Jean-Pierre Raffarin und Romano Prodi begrüßten sich bei ihrem Treffen am Mittwoch herzlich: Doch was der französische Regierungs-Chef dem EU-Kommissionspräsidenten zu sagen hatte, war alles andere als nach dem Geschmack des Italieners. Er werde keinesfalls eine Sparpolitik verfolgen, die die Konjunktur abwürge, so Raffarin. Seine Priorität gelte der Wachstums- und Beschäftigungspolitik.

Die Botschaft hätte nicht klarer sein können. Frankreichs Haushaltsdefizit wird bestenfalls 2005, vielleicht aber auch erst 2006 wieder unter drei Prozent des Bruttoinlandproduktes sinken. Das Land wird damit im kommenden Jahr zum dritten Mal einen Haushaltsfehlbetrag über der Drei-Prozent-Marke ausweisen: Nach 3,1 Prozent 2002 wird das Defizit in diesem und im kommenden Jahr um die vier Prozent liegen. Gleichzeitig steigt die Staatsverschuldung 2003 mit voraussichtlich 61,8 Prozent über die von Brüssel autorisierten 60 Prozent des Volkseinkommens.

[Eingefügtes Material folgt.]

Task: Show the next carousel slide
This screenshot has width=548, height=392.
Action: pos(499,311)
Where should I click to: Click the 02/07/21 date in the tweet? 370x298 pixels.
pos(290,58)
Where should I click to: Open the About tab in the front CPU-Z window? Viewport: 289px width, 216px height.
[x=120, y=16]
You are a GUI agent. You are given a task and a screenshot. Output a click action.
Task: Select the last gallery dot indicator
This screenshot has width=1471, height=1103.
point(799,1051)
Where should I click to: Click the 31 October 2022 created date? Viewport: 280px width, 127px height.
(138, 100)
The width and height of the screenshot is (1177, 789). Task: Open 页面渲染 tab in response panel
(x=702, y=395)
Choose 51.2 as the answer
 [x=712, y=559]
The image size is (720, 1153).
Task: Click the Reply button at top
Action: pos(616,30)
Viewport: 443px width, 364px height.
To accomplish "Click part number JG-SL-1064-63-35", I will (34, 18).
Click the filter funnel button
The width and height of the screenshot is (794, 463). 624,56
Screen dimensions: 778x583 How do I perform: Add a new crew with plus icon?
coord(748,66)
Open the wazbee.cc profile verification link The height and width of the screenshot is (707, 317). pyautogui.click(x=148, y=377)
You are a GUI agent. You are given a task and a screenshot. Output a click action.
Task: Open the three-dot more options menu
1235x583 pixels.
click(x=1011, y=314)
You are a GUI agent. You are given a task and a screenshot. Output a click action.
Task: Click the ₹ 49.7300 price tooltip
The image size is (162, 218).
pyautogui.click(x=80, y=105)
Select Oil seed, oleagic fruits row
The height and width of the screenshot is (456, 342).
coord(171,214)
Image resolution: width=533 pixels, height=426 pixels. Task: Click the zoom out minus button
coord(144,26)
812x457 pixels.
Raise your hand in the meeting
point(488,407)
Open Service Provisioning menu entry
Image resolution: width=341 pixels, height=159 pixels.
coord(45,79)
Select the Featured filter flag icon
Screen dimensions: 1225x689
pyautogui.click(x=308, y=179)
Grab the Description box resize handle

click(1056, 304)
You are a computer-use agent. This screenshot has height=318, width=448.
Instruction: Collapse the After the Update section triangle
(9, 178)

Prodis Antwort ließ an Deutlichkeit nichts zu wünschen übrig. "Die Kommission will und wird die Regeln des Stabilitätspaktes strikt befolgen. Defizit und Verschuldung helfen dem Wachstum nicht. Die Rechnung dafür haben zukünftige Generationen zu bezahlen." Paris muss mit einer Strafzahlung rechnen.

Die Wahrheit ist heraus

Brüssel und Paris gehen auf Konfrontationskurs. Doch immerhin ist das Katz-und-Maus-Spiel vorbei und die Wahrheit heraus: Frankreich missachtet schon seit längerem die Regeln des Stabilitätspaktes. Schon für 2003 hatte sich die französische Mitte-Rechts-Regierung als einzige der EU-Mitgliedsländer geweigert, das strukturelle Defizit um 0,5 Prozentpunkte zu senken. Man habe "andere Prioritäten", beschied seinerzeit Wirtschaftsminister Francis Mer seinen Kollegen.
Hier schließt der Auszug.